Les mots ne sauraient dire ce que Roel ressentit lorsque Nora déploya ses ailes de lumière et le plaça derrière elle, protégée par son dos.
Il avait envisagé bien des possibilités. Peut-être Nora l'attaquerait-elle ; peut-être tenterait-elle de communiquer pacifiquement avec lui ; peut-être chercherait-elle à mettre de la distance entre eux pour se prémunir contre lui ; peut-être se sentirait-elle désespérée, sans d'autre choix que de le tuer.
Pourtant, il n'avait jamais imaginé que Nora lui tournerait réellement le dos.
Si Roel ne possédait pas d'Attribut d'Origine, il n'était pas pour autant dénué de tout pouvoir. Bien au contraire, il disposait assurément d'un moyen de blesser grièvement Nora : l'Épée Courte Ascendwing.
C'était une arme que Nora avait activée pour lui, et qui lui permettait de percer aisément les défenses d'un transcendant de Niveau d'Origine 5. Si Roel avait eu l'intention de la trahir à cet instant, elle aurait été totalement sans défense, compte tenu de leur proximité. En osant lui présenter son dos, elle manifestait une confiance absolue.
Il est vrai que Nora s'était toujours bien comportée envers lui, mais il n'avait jamais cru qu'elle irait jusqu'à ce point pour lui. Était-elle si sûre de pouvoir vaincre l'ennemi qui se dressait devant eux ?
Non, ce n'était pas ça. Roel ignorait quels atouts Nora gardait en réserve, mais il parvenait à discerner certaines de ses émotions. C'était à peine perceptible, mais la main qui serrait la sienne tremblait. Elle n'était définitivement pas aussi calme qu'elle en avait l'air.
Néanmoins, étant donné qu'ils venaient d'être brutalement projetés dans cet atelier d'art sombre et sinistre, entourés de tableaux terrifiants qui donnaient véritablement la nausée, sa prestation actuelle dépassait déjà de loin les attentes de Roel.

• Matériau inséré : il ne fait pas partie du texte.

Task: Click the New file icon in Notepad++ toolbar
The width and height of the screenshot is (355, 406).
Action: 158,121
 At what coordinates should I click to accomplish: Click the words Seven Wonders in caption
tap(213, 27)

Une autre personne était tout aussi surprise : Peter Kater. Il n'avait jamais pensé que les jeux psychologiques dont il était coutumier ne feraient qu'affermir davantage la volonté de la jeune fille de lui tenir tête.

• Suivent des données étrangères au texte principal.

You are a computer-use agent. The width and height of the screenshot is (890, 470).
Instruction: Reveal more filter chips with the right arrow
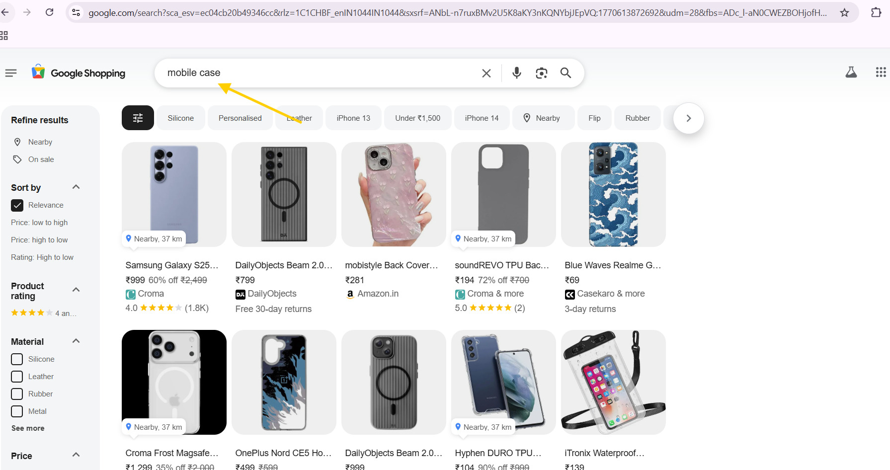click(x=688, y=118)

« Princesse des Xeclyde, vous semblez nourrir quelques malentendus à notre égard. Vous nous jugez comme des cultes maléfiques qu'il faut mettre à mort, mais cela ne signifie pas que nous soyons des bouchers sans cervelle qui tuent sans raison.
« J'ai une bonne idée de vos forces respectives. Votre Altesse, je suis confiant de pouvoir vous vaincre avec un avantage écrasant si vous m'affrontez en duel. Si vous craignez que je revienne sur ma promesse et vous ôte la vie après avoir tué ce garçon là-bas, n'ayez aucune inquiétude. Si je l'avais souhaité, j'aurais pu prendre vos deux vies. Inutile de recourir à un procédé aussi détourné. »

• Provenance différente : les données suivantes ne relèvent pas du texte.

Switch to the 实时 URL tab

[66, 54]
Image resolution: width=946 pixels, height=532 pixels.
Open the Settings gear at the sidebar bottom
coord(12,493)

Après le long discours de l'assassin, Nora le regarda calmement et répondit en quelques mots cinglants.
« Avez-vous fini de parler ? »
« Quoi ? »
« Moi, Nora Xeclyde, suis l'héritière de l'Église de la Déesse Genèse. Je ne tournerai pas le dos à mes responsabilités, si lourdes soient-elles. En ma qualité officielle, je suis tenue de protéger mes subordonnés. En mon nom propre, je suis obligée de me dresser pour mes amis quand ils sont en danger.
« Je suis la gardienne de Roel. Je le protégerai du mal déraisonnable que d'autres cherchent à lui infliger. C'est la responsabilité que je porte, moi, une Xeclyde. Me demandez-vous de jeter ma fierté pour colluder avec votre genre ? Ne m'insultez pas. »
Les paroles fermes de Nora clouèrent Roel sur place. On aurait dit qu'il apercevait enfin le charisme qu'elle exerçait sur son groupe de fidèles. Il'ouvrit la bouche, mais ne sut quoi dire. Tout ce qu'il ressentit fut la sécheresse de sa gorge.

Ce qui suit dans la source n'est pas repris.